[Yandex Cloud documentation](../../../index.md) > [Yandex DataSphere](../../index.md) > [Step-by-step guides](../index.md) > DataSphere Notebook > Checking GPU load

# Checking GPU load

Yandex DataSphere supports [computing resource configurations](../../concepts/configurations.md) with GPUs.

You can check the GPU performance, load, and resource utilization statistics using [TensorFlow](https://www.tensorflow.org/) or `nvidia-smi`.

## Getting started {#before-begin}

Open the DataSphere project:

1. Select the project in your community or on the DataSphere [home page](https://datasphere.yandex.cloud) in the **Recent projects** tab.
1. Click **Open project in JupyterLab** and wait for the loading to complete.
1. Open the notebook tab.

## Checking GPU performance {#check-gpu}

### Checking a connection using TensorFlow {#check-with-TensorFlow}

1. [Select](control-compute-resources.md) the GPU configuration you need. In our example, we use the `g1.1` configuration.
1. Enter the following code in a cell:

    ```bash
    import tensorflow as tf


    tf.config.list_physical_devices('GPU')
    ```

1. Run the cell. To do this, click ![Run](../../../_assets/datasphere/jupyterlab/run.svg).
1. This will output a list of all GPUs used in the notebook.

### Checking a connection using nvidia-smi {#check-with-nvidia-smi}

1. [Select](control-compute-resources.md) the GPU configuration you need. In our example, we use the `g1.1` configuration.
1. Enter the following code in a cell:

    ```bash
    #!:bash
    nvidia-smi
    ```

1. Run the cell. To do this, click ![Run](../../../_assets/datasphere/jupyterlab/run.svg).
1. This will output GPU status details.

## Writing GPU utilization statistics while training a model {#record-usage}

1. Enter the following code in a cell:

    ```bash
    import subprocess

    with open("stdout.txt","wb") as out:
    proc = subprocess.Popen(["nvidia-smi", "dmon"], stdout=out, stderr=subprocess.STDOUT)

    <GPU_utilization_code>

    proc.terminate()
    proc.kill()
    ```

    The code uses the `nvidia-smi dmon` command that collects GPU performance statistics every second.

1. Run the cell.

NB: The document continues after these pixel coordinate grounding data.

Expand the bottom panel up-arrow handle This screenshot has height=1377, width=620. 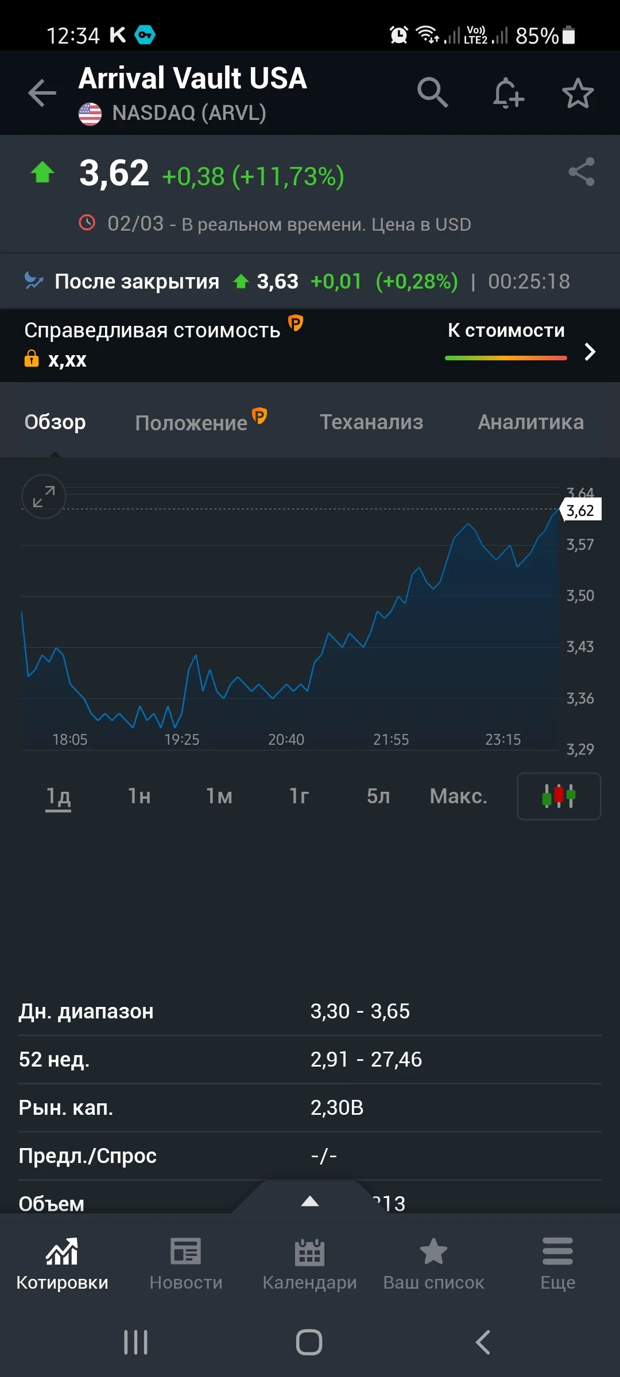310,1201
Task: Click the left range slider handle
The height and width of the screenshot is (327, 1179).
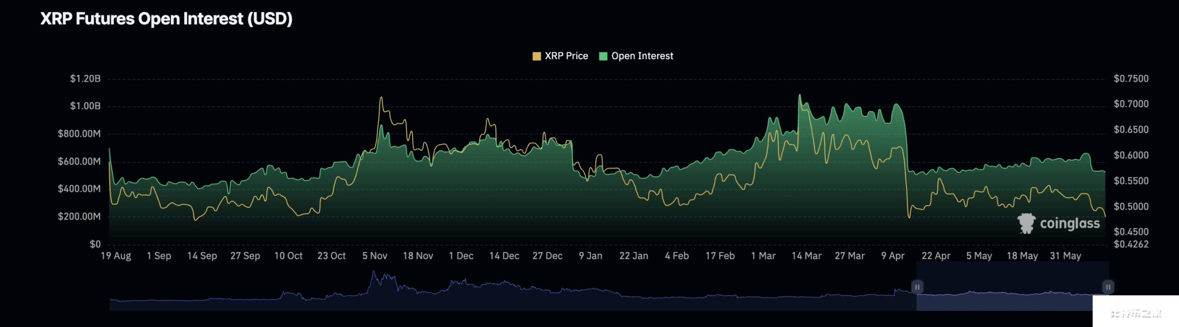Action: (x=917, y=287)
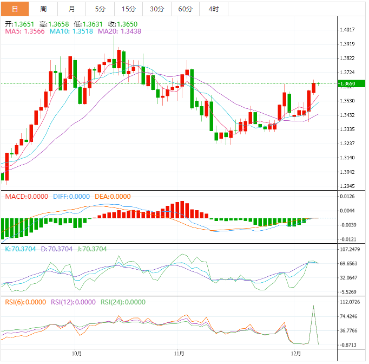Click the 11月 date axis marker
369x364 pixels.
[x=179, y=354]
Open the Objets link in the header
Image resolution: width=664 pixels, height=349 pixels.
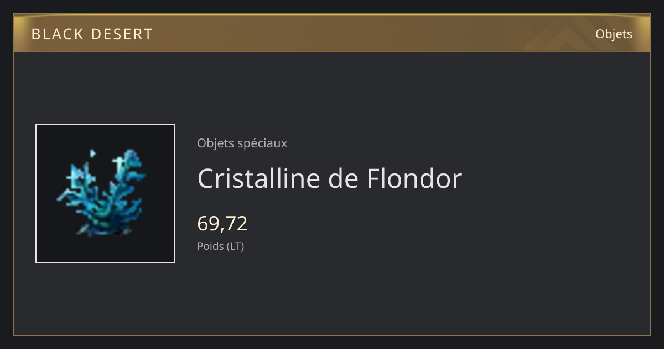coord(614,34)
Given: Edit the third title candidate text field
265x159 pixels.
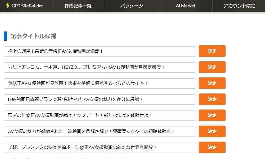Looking at the screenshot, I should (x=100, y=83).
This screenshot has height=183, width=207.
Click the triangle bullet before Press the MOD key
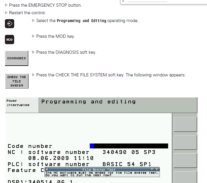(x=34, y=36)
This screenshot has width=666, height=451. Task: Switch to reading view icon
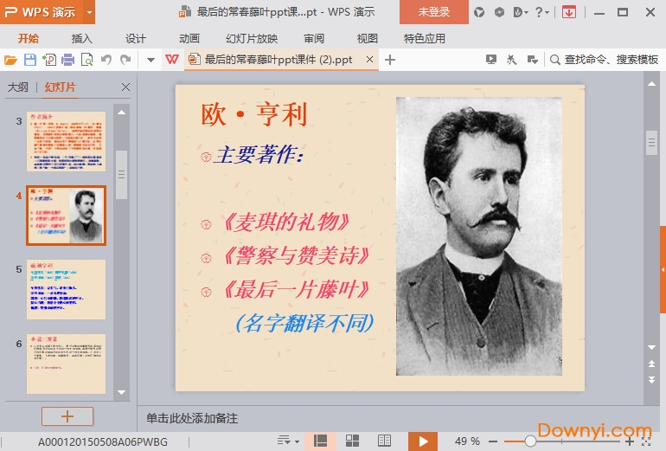tap(384, 441)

To do this, click ![Run](../../../_assets/datasphere/jupyterlab/run.svg).
1. As a result, the `stdout.txt` file with detailed GPU statistics will appear in the model directory.

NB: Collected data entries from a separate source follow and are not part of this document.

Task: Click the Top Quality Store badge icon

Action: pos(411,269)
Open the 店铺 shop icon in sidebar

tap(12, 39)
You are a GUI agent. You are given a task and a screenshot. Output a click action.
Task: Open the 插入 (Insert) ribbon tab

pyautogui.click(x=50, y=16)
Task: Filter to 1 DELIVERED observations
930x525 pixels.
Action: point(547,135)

## Example of writing GPU utilization statistics {#record-example}

Use a pre-trained model to test GPU configurations. When running the code on the `g1.1` and `g2.1` configurations, the model utilizes 18% to 25% of GPU resources. You can view the data in the `sm` column of the `stdout.txt` file.

1. Enter the following code in a cell:

    ```bash
    import subprocess
    import tensorflow as tf
    import datetime

    mnist = tf.keras.datasets.mnist

    (x_train, y_train),(x_test, y_test) = mnist.load_data()
    x_train, x_test = x_train / 255.0, x_test / 255.0

    def create_model():
      return tf.keras.models.Sequential([
        tf.keras.layers.Flatten(input_shape=(28, 28)),
        tf.keras.layers.Dense(512, activation='relu'),
        tf.keras.layers.Dropout(0.2),
        tf.keras.layers.Dense(10, activation='softmax')
      ])

    with open("stdout.txt","wb") as out:
        proc = subprocess.Popen(["nvidia-smi", "dmon"], stdout=out, stderr=subprocess.STDOUT)

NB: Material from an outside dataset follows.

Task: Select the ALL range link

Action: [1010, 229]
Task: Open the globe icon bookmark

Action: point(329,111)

        model = create_model()
        model.compile(optimizer='adam',
                      loss='sparse_categorical_crossentropy',
                      metrics=['accuracy'])
        model.fit(x=x_train,
                  y=y_train,
                  epochs=5,
                  validation_data=(x_test, y_test))
        model = create_model()
        model.compile(optimizer='adam',
                      loss='sparse_categorical_crossentropy',
                      metrics=['accuracy'])

        proc.terminate()
        proc.kill()
    ```

1. Run the cell. To do this, click ![Run](../../../_assets/datasphere/jupyterlab/run.svg).
1. As a result, the `stdout.txt` file with detailed GPU statistics will appear in the model directory.